How to cite this URL:
. Erratum: A commentary on digital medicine innovation and alignment to evidenced-based clinical measures. Digit Med [serial online] 2016 [cited 2023 Mar 24];2:129-33. Available from: http://www.digitmedicine.com/text.asp?2016/2/3/129/198413

Correction to: Digital Medicine online publication, November 24, 2016; DOI: 10.4103/2226-8561.194689.

Due to a publisher error, a number of author corrections were not made to the article prior to its publication; the publisher wishes to apologies to all concerned. The corrected version of the article appears in full below


A commentary on digital medicine innovation and alignment to evidenced-based clinical measures

Kimberly Harding*

President of Monarch Innovation Partners Inc., Rockville, MD, USA

*Address for correspondence:

Kimberly Harding, Monarch Innovation Partners, Rockville, MD, USA.

E.mail: [email protected]

  Background Top

The next generation of digital medicine capabilities such as technology that support regenerative and precision medicine, diagnostic, therapeutic and theranostic nanomedicine, healthcare sensor technology, and three-dimensional medical printing, have ushered in a new patient engagement and treatment healthcare ecosystem that requires a new perspective in the area of evidenced-based outcomes from a triple aim perspective - affordability, healthcare quality, and patient satisfaction.

The evolutionary model of disruptive technology that involves human-to-human, human-to-machine, and machine-to-human interactions has a classic arch of adoption, and digital medicine is no exception.

However, there is a multi-dimensional factor that digital medicine innovators must remain cognizant of in their quest for meaningful breakthroughs that deliver sustainable healthcare outcomes in order for the art and science of digital medicine to progress as a reliable model for diagnostic testing, biosurveillance, and treatment delivery. This involves the quantifiable and qualitative alignment of digital medicine's direct contribution to measurable improvements to the triple aim in a learning health system.

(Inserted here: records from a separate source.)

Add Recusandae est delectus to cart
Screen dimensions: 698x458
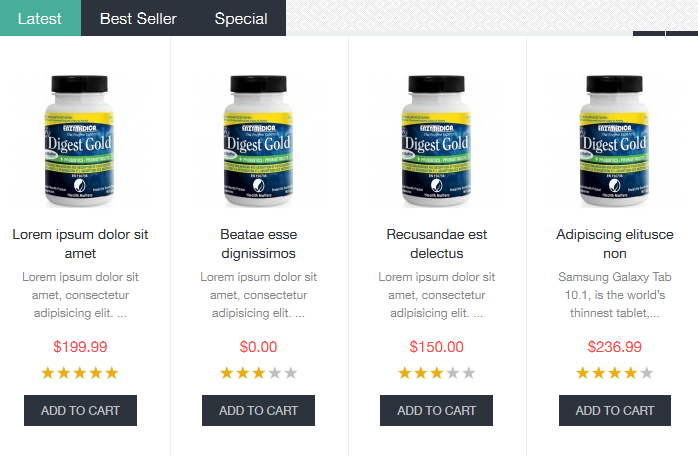[436, 410]
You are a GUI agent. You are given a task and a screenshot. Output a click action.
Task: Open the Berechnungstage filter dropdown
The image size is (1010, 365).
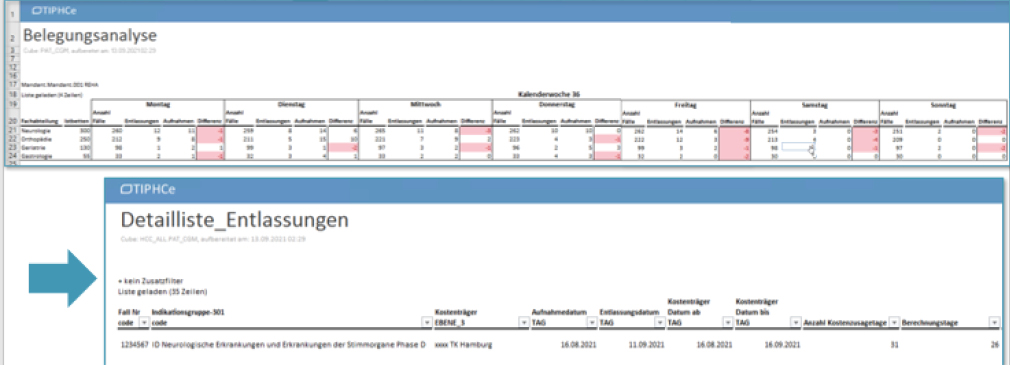pyautogui.click(x=994, y=322)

  Learning Health System Framework Top

The Institute of Medicine's (IOM) definition of a learning health system, is one of the most widely known and cited frameworks that ties health care policy, health information exchange and knowledge sharing, as well the human capital and technological infrastructure that supports it, as the core attributes of a mature healthcare delivery network. Specifically, IOM describes three key components of a learning health system in the following manner:[1]
"In order to achieve a continuously learning healthcare system that provides the best care at lower cost healthcare stakeholders must (1) manage rapidly increasing complexity; (2) achieve greater value in health care; and (3) capture opportunities from technology, industry, and policy."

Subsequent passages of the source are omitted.